EXERCISE OBJECTIVE
Please return all lines of the data below containing the string "value".

Stored records

* * * * *

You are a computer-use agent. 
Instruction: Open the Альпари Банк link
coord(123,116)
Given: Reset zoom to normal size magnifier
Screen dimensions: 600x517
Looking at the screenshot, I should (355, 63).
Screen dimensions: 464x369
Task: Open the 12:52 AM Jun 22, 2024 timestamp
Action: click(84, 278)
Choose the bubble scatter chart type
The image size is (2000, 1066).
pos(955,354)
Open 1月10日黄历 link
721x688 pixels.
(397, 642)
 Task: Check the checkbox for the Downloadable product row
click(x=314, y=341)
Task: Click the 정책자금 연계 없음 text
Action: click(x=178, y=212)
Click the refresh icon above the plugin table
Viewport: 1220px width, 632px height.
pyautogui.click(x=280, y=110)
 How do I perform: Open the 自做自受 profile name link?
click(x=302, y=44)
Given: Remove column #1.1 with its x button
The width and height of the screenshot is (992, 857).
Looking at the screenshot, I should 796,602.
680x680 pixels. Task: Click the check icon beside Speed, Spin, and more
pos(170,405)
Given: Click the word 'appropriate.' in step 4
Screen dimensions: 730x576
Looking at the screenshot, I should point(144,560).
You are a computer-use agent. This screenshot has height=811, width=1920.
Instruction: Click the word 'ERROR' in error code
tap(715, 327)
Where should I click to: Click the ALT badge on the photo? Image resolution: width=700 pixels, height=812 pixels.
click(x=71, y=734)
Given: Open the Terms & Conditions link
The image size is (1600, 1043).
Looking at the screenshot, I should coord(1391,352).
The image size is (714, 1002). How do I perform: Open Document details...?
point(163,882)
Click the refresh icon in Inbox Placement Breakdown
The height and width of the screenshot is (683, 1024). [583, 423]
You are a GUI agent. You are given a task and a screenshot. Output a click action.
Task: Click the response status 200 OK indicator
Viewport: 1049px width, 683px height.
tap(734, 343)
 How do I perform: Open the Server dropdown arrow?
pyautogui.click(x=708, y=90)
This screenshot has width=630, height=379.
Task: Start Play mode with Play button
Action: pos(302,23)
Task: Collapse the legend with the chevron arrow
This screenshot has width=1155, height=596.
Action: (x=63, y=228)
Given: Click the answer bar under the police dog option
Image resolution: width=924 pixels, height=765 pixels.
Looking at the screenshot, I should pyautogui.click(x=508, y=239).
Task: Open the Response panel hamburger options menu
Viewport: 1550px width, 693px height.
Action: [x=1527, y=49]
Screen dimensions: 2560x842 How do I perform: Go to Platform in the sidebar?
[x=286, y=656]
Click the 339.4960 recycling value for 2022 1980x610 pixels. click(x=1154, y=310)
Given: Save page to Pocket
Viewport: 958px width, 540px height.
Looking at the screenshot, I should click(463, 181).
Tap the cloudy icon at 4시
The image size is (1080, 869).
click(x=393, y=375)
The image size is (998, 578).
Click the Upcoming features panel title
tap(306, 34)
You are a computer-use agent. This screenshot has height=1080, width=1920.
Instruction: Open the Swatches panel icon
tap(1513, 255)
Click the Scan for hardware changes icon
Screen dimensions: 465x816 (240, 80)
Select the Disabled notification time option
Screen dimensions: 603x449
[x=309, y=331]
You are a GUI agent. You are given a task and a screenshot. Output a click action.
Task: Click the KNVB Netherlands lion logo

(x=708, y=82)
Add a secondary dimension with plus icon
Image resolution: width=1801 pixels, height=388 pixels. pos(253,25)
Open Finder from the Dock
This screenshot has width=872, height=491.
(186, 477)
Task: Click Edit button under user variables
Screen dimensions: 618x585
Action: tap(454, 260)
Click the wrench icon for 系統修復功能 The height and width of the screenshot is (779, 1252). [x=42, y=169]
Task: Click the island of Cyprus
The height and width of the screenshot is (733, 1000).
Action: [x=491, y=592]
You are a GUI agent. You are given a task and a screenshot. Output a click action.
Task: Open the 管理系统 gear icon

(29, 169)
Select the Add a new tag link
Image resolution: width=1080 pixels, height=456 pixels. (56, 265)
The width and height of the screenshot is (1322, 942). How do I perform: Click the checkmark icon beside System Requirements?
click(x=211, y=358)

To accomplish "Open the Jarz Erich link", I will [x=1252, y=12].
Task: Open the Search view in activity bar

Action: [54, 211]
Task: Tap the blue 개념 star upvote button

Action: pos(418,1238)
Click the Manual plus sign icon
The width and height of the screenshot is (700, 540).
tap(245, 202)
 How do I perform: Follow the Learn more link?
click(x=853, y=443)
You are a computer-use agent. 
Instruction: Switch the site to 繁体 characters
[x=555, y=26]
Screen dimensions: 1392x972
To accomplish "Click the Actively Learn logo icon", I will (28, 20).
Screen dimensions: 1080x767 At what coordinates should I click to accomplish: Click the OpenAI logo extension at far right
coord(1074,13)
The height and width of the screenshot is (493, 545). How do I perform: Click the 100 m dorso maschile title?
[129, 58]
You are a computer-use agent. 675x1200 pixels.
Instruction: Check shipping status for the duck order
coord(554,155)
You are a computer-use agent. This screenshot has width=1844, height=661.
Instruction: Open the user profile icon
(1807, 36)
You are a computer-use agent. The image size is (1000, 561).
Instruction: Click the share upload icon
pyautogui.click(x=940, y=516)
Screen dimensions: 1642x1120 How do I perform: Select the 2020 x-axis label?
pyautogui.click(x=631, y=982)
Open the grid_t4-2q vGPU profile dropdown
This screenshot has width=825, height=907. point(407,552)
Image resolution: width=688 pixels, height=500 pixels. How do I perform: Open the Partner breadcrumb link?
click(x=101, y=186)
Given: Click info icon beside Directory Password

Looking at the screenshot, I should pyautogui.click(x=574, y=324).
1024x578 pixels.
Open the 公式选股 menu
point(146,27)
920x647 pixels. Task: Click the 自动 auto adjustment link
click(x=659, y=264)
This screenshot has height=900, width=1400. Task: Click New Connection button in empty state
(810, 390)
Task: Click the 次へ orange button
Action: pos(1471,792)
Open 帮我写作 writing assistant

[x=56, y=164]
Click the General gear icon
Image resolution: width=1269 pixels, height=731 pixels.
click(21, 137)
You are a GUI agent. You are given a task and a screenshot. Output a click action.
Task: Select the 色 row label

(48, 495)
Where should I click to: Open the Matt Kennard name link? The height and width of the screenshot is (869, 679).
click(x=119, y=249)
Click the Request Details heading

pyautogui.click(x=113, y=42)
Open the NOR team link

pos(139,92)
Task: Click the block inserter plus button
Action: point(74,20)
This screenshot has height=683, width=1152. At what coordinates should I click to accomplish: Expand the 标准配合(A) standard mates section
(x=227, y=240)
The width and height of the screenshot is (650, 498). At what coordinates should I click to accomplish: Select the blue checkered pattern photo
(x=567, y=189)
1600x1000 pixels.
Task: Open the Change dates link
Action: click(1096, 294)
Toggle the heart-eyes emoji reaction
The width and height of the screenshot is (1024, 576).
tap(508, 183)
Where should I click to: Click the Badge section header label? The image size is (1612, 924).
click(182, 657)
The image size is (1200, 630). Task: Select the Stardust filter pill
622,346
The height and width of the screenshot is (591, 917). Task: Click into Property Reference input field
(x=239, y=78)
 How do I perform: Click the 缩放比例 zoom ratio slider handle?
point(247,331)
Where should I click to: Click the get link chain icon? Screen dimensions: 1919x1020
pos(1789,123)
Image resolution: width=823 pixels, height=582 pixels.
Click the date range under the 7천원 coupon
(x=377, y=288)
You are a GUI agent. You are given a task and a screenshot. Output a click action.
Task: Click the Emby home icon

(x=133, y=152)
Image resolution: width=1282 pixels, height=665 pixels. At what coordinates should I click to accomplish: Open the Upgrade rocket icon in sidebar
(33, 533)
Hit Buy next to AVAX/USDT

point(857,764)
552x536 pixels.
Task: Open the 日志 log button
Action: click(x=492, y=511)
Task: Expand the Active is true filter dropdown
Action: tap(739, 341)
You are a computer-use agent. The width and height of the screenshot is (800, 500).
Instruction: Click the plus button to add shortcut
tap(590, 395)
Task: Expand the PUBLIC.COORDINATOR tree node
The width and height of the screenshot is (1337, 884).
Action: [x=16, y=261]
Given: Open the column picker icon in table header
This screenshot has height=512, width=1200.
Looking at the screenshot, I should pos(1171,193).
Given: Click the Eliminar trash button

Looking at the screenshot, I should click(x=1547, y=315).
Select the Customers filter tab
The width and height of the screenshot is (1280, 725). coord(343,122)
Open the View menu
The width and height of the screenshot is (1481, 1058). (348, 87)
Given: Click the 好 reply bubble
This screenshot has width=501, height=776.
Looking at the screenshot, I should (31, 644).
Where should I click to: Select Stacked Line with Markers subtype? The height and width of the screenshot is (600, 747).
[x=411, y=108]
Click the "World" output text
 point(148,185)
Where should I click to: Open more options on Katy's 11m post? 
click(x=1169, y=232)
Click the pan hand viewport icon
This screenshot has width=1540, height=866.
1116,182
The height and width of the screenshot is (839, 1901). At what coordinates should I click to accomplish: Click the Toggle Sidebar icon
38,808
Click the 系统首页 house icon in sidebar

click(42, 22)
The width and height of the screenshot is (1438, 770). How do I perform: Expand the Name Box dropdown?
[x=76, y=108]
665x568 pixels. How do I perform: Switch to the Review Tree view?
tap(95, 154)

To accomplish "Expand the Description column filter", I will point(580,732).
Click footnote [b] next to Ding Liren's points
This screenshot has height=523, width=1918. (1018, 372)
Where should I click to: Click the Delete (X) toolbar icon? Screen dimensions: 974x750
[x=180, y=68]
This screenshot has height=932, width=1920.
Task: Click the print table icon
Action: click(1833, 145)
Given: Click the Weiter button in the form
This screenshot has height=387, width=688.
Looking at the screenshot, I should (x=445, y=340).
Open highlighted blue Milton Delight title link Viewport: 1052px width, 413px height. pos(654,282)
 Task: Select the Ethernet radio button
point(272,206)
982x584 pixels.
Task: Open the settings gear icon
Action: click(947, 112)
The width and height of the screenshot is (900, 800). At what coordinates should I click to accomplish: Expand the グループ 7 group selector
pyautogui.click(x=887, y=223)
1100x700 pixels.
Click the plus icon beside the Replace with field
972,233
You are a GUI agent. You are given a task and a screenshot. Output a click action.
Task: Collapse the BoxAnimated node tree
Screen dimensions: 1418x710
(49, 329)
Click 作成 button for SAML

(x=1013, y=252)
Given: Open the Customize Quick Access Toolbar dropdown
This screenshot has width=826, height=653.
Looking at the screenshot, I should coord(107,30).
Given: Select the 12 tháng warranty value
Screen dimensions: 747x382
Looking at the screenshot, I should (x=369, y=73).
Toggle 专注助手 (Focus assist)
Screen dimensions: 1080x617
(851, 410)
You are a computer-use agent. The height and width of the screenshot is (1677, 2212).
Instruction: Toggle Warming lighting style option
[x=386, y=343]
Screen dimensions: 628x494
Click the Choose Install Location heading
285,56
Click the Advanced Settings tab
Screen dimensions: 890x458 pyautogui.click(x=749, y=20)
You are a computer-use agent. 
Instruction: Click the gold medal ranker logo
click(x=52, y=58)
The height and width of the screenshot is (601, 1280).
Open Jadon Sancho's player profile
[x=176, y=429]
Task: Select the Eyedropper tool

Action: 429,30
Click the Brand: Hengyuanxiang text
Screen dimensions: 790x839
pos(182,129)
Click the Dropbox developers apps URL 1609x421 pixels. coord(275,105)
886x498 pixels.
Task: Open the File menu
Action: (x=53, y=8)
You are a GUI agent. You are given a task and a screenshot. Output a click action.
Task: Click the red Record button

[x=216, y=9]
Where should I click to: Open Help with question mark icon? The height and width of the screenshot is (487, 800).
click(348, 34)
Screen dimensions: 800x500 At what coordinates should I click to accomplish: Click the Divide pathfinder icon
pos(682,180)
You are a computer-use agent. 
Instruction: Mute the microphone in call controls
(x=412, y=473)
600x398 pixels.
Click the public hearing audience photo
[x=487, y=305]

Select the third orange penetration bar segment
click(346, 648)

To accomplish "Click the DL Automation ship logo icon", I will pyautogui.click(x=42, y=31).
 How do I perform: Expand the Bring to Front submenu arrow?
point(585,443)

* * * * *

EXPECTED OUTPUT
Click the 339.4960 recycling value for 2022 1980x610 pixels. click(x=1154, y=310)
Given: Select the 12 tháng warranty value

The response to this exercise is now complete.